• **Your instructions**
Nothing but the lines from the one containing "Screen dimensions: 1024x793" through the last line of the records belongs in the answer, copied exactly and with the pictures left out.

——————————

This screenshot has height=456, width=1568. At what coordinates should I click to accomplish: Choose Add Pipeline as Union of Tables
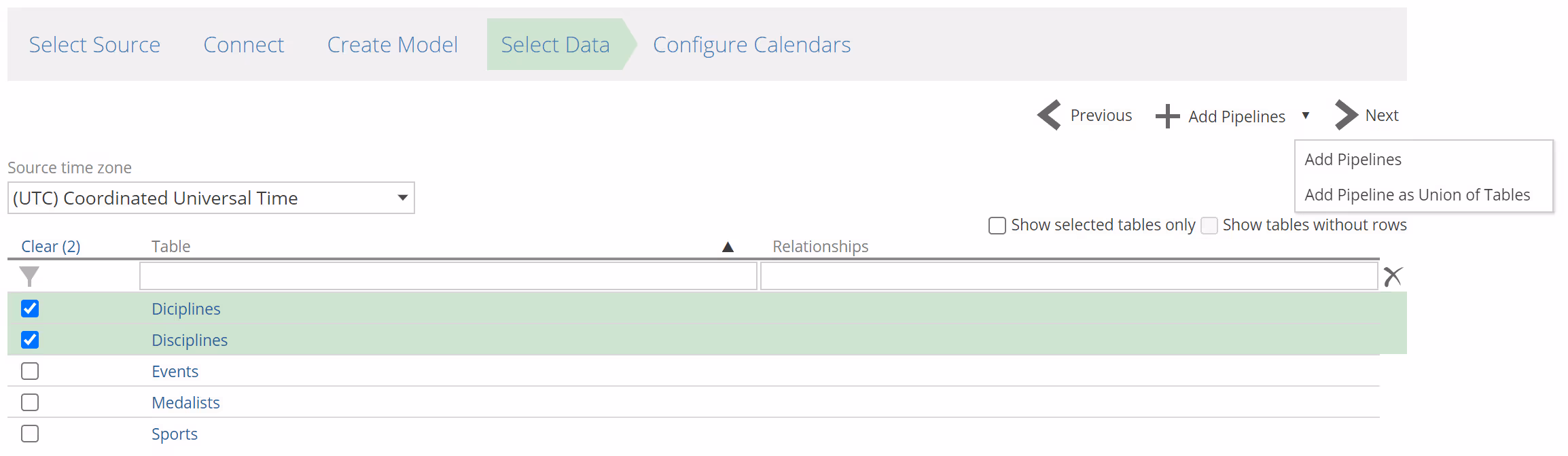1417,195
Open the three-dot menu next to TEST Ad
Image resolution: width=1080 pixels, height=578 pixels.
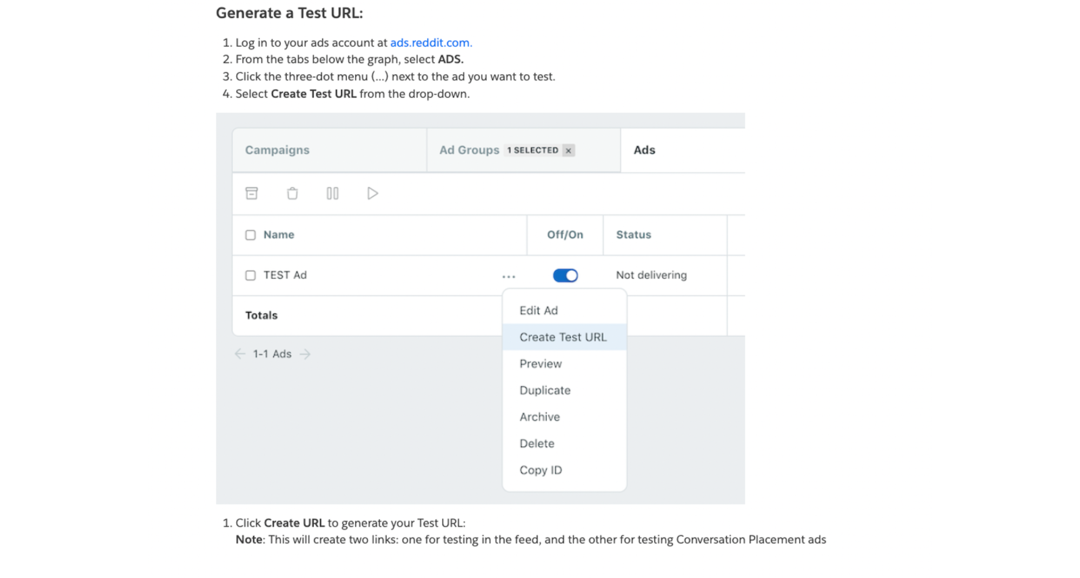(509, 275)
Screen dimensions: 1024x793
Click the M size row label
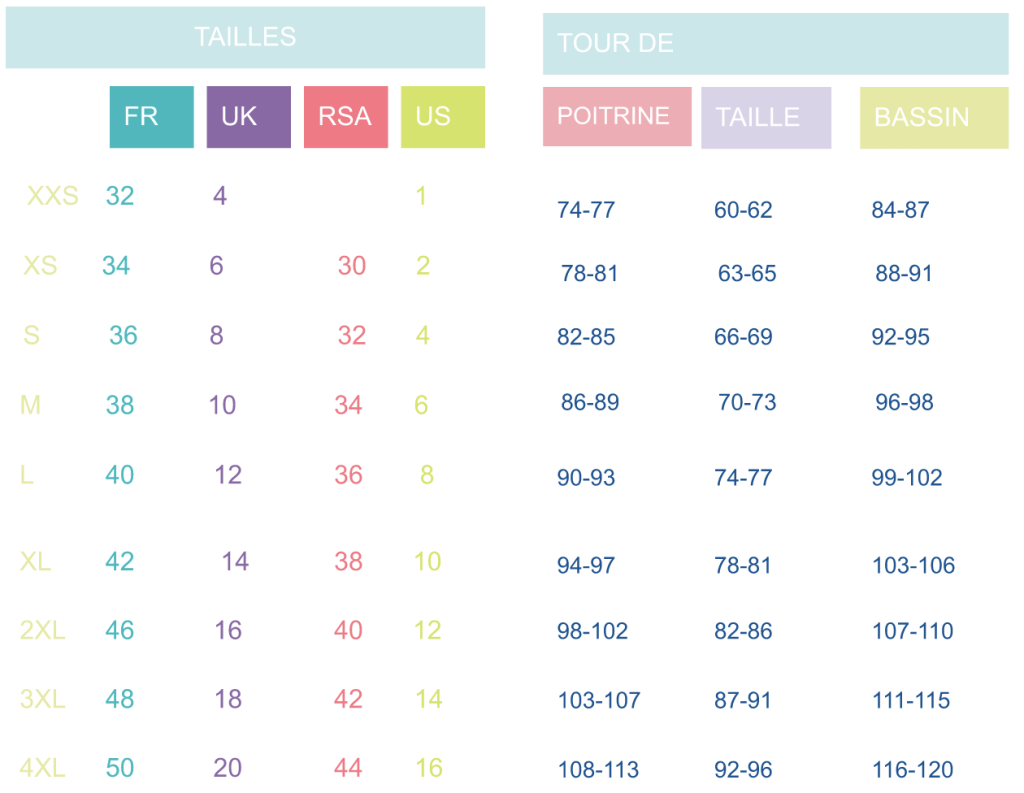coord(30,405)
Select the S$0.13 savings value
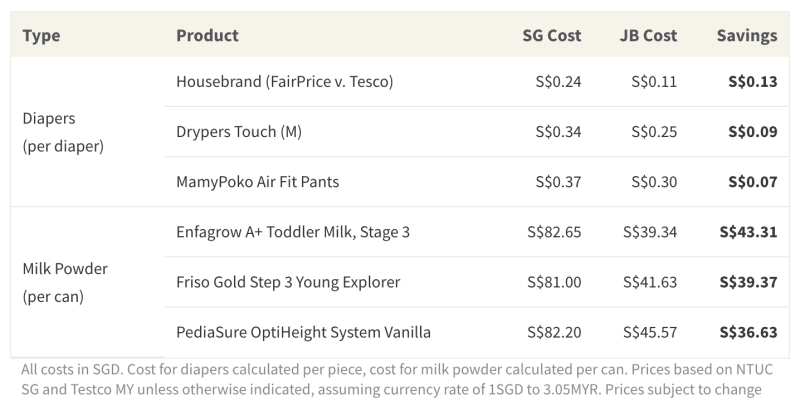 (753, 82)
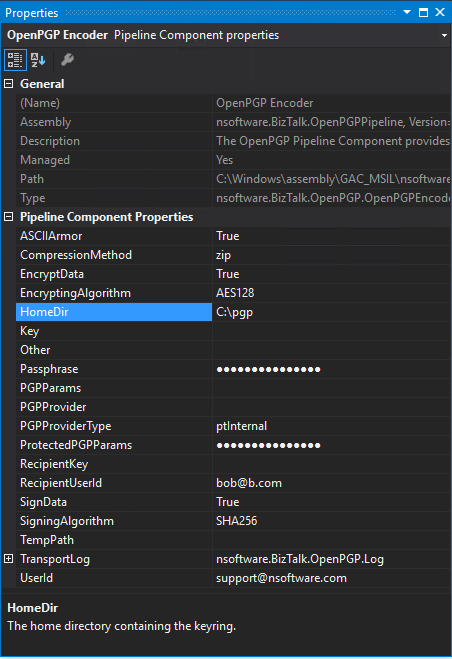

——————————

• **Response box**
Screen dimensions: 1024x793
Click the M size row label
coord(30,405)
Select the S$0.13 savings value
 (753, 82)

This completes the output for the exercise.